The TikTok recommender system is widely regarded as one of the best in the world at the scale it operates at. It can recommend videos or ads, and even the other big tech companies could not compete. Recommending on a platform like TikTok is tough because the training data is non-stationary as a user’s interest can change in a matter of minutes and the number of users, videos, and ads keeps changing.

The predictive performance of a recommender system on a social media platform deteriorates in a matter of hours, so it needs to be updated as often as possible. TikTok built a streaming engine to ensure the model is continuously trained in an online manner. The model server generates features for the model to recommend videos, and in return, the user interacts with the recommended items. This feedback loop leads to new training samples that are immediately sent to the training server. The training server holds a copy of the model, and the model parameters are updated in the parameter server. Every minute, the parameter server synchronizes itself with the production model.

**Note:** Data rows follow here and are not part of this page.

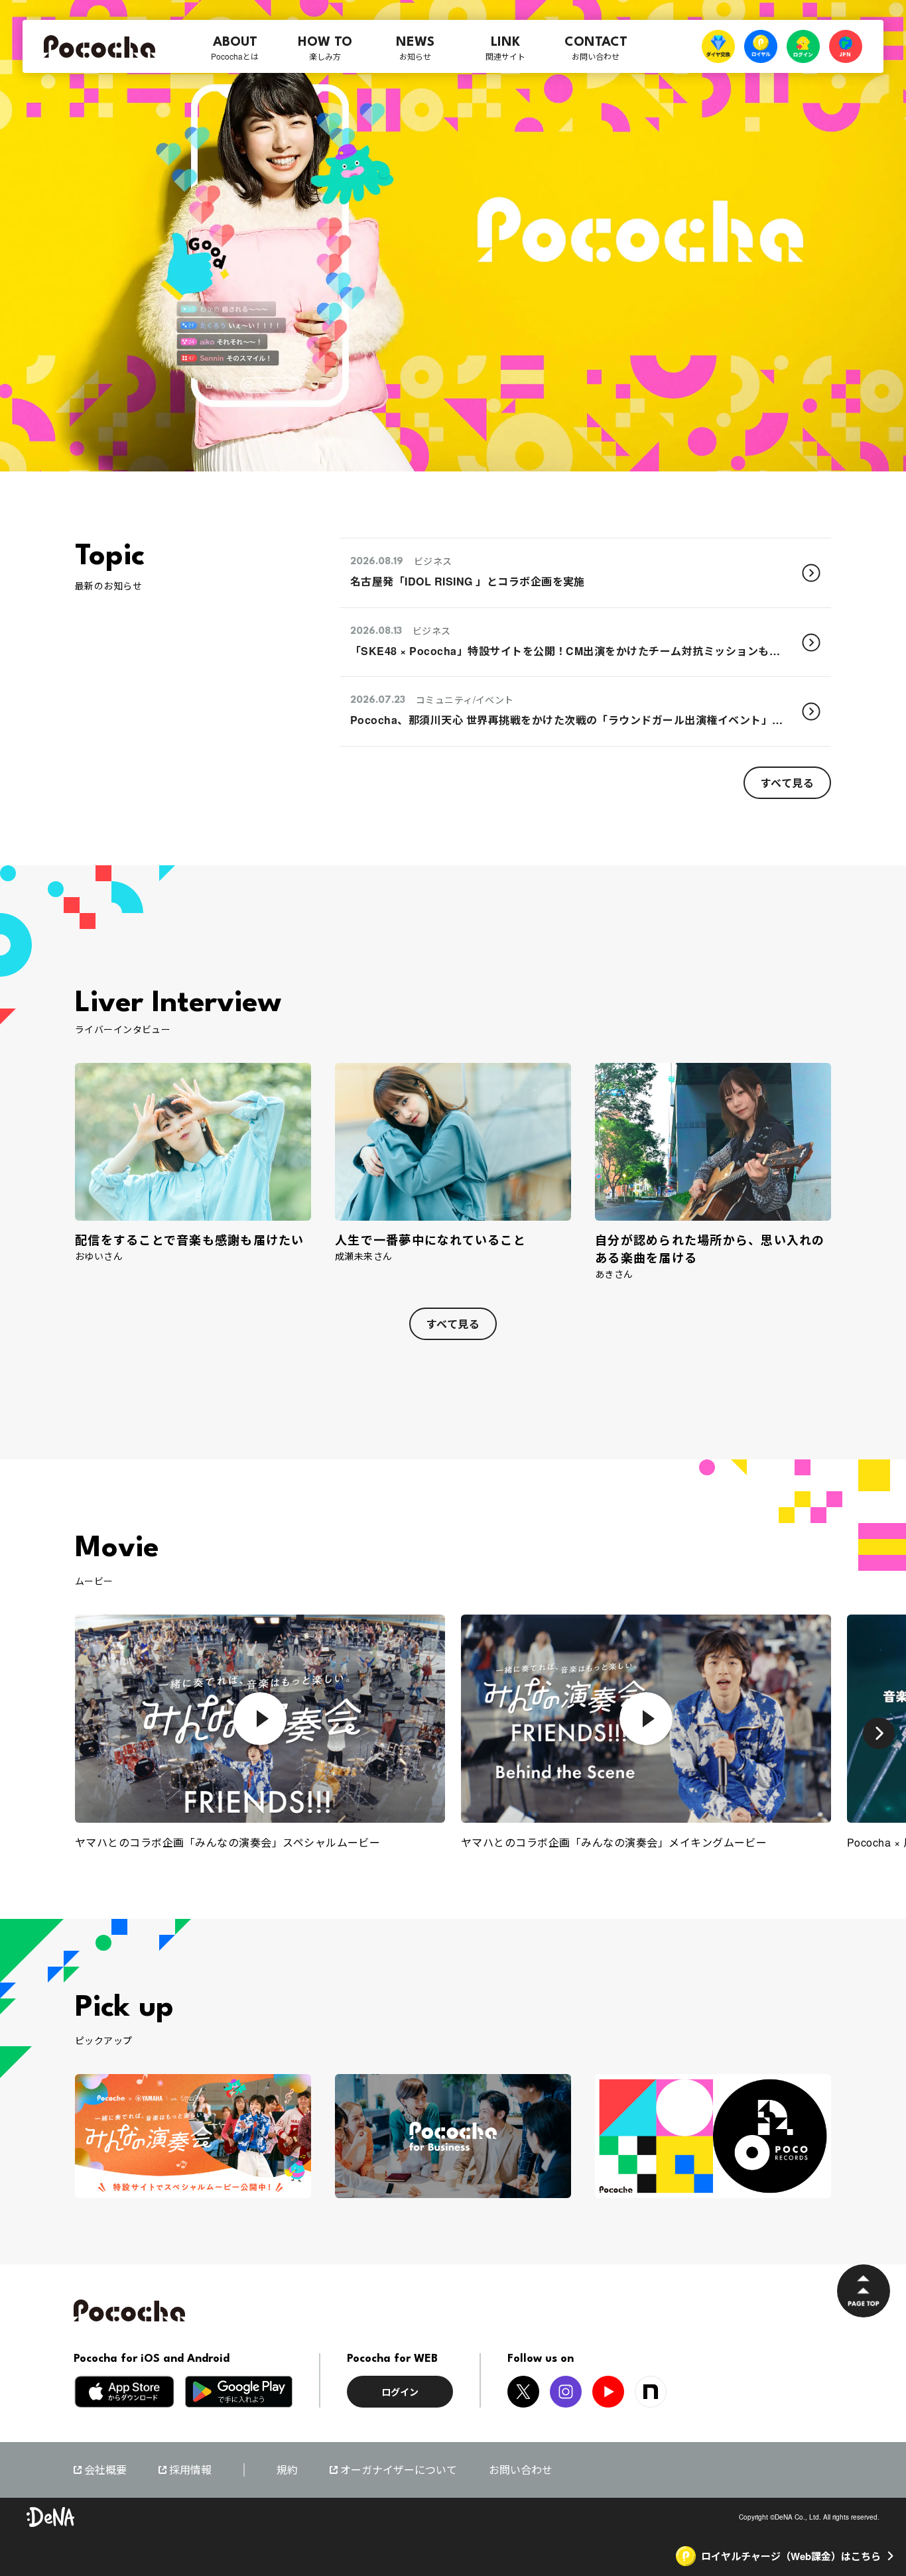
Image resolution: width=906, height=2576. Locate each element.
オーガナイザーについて (398, 2470)
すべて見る (787, 782)
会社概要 (105, 2470)
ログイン (400, 2391)
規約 (287, 2469)
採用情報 (190, 2470)
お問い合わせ (520, 2469)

The recommendation model is several terabytes in size, so it is very slow to synchronize such a big model across the network. That is why the model is only partially updated. The leading cause of non-stationary (concept drift) comes from the sparse variables (users, videos, ads, etc.) that are represented by embedding tables. When a user interacts with a recommended item, only the vectors associated with the user and the item get updated, as well as some of the weights on the network. Therefore, only the updated vectors get synchronized on a minute basis, and the network weights are synchronized on a longer time frame. 

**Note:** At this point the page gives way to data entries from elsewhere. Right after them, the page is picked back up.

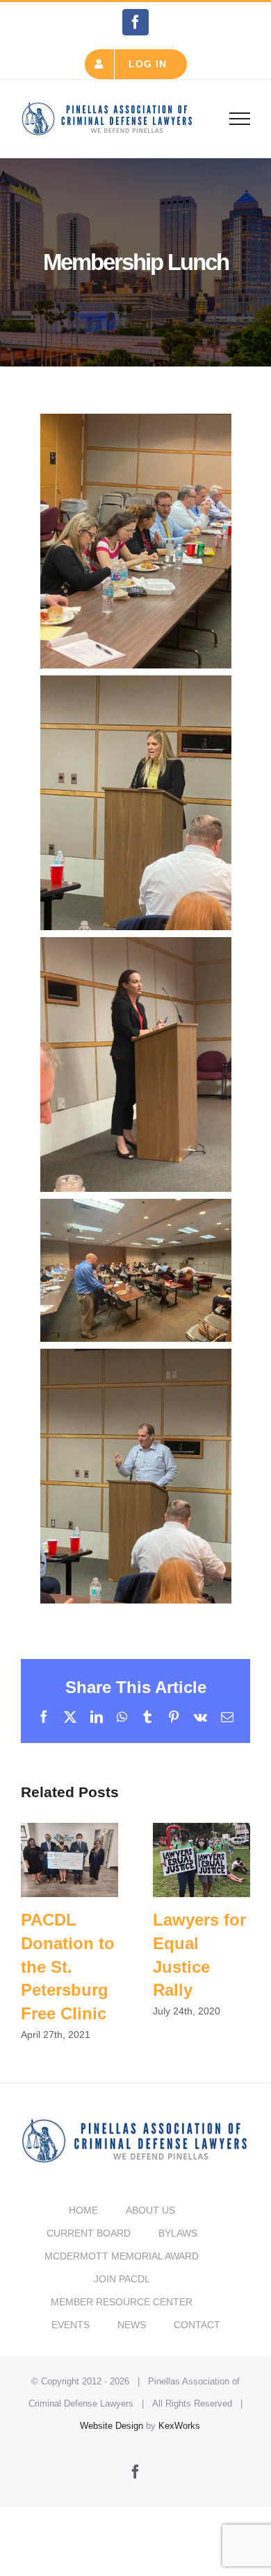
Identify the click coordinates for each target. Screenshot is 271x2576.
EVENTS (70, 2324)
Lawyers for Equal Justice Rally (202, 1860)
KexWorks (179, 2426)
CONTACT (197, 2324)
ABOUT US (150, 2210)
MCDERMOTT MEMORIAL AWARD (121, 2256)
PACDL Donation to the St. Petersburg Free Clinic (70, 1860)
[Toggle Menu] (240, 118)
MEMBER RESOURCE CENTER (121, 2301)
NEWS (131, 2324)
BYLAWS (177, 2233)
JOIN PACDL (122, 2278)
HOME (83, 2210)
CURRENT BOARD (89, 2233)
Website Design (111, 2426)
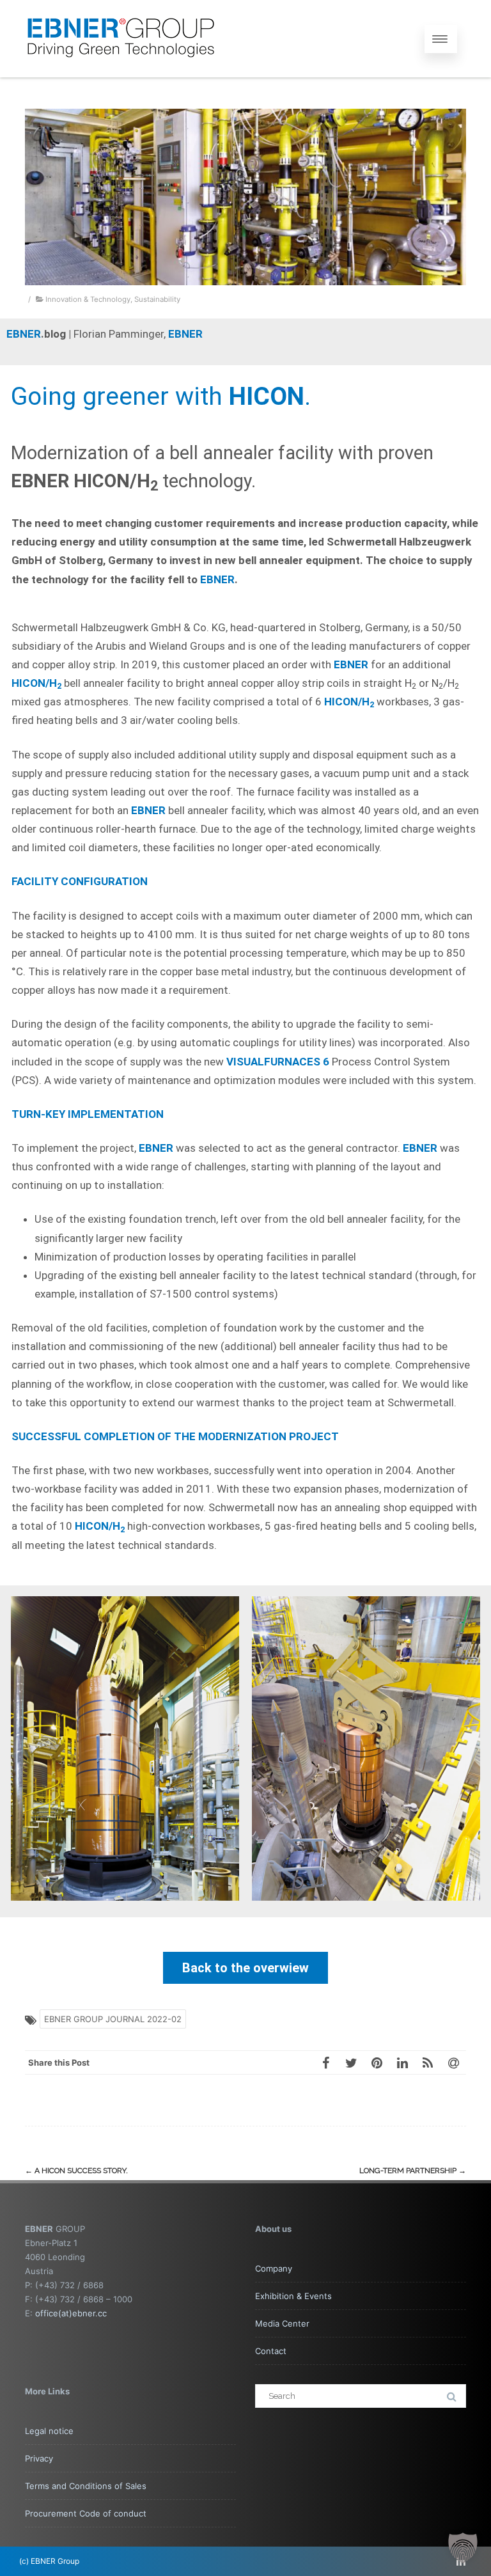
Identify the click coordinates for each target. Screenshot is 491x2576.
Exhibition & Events (293, 2296)
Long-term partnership (412, 2170)
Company (273, 2268)
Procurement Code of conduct (85, 2513)
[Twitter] (351, 2062)
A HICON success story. (76, 2170)
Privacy (39, 2458)
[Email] (453, 2062)
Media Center (282, 2323)
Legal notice (49, 2431)
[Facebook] (325, 2062)
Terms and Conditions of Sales (85, 2486)
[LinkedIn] (402, 2062)
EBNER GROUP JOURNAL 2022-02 (113, 2019)
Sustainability (157, 299)
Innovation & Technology (87, 299)
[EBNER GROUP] (121, 71)
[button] (463, 2548)
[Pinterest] (376, 2062)
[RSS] (427, 2062)
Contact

Typical recommender systems use fixed embedding tables, and the categories of the sparse variables get assigned to a vector through a hash function. Typically, the hash size is smaller than the number of categories, and multiple categories get assigned to the same vector. For example, multiple users share the same vector. This allows us to deal with the cold start problem for new users, and it puts a constraint on the maximum memory that the whole table will use. But this also tends to reduce the performance of the model because user behaviors get conflated. Instead, TikTok uses dynamic embedding sizes such that new users can be added to their own vector. They use a collisionless hashing function so each user gets its own vector. Low-activity users will not influence the model performance that much, so they dynamically remove those low-occurrence IDs as well as stale IDs. This keeps the embedding table small while preserving the quality of the model.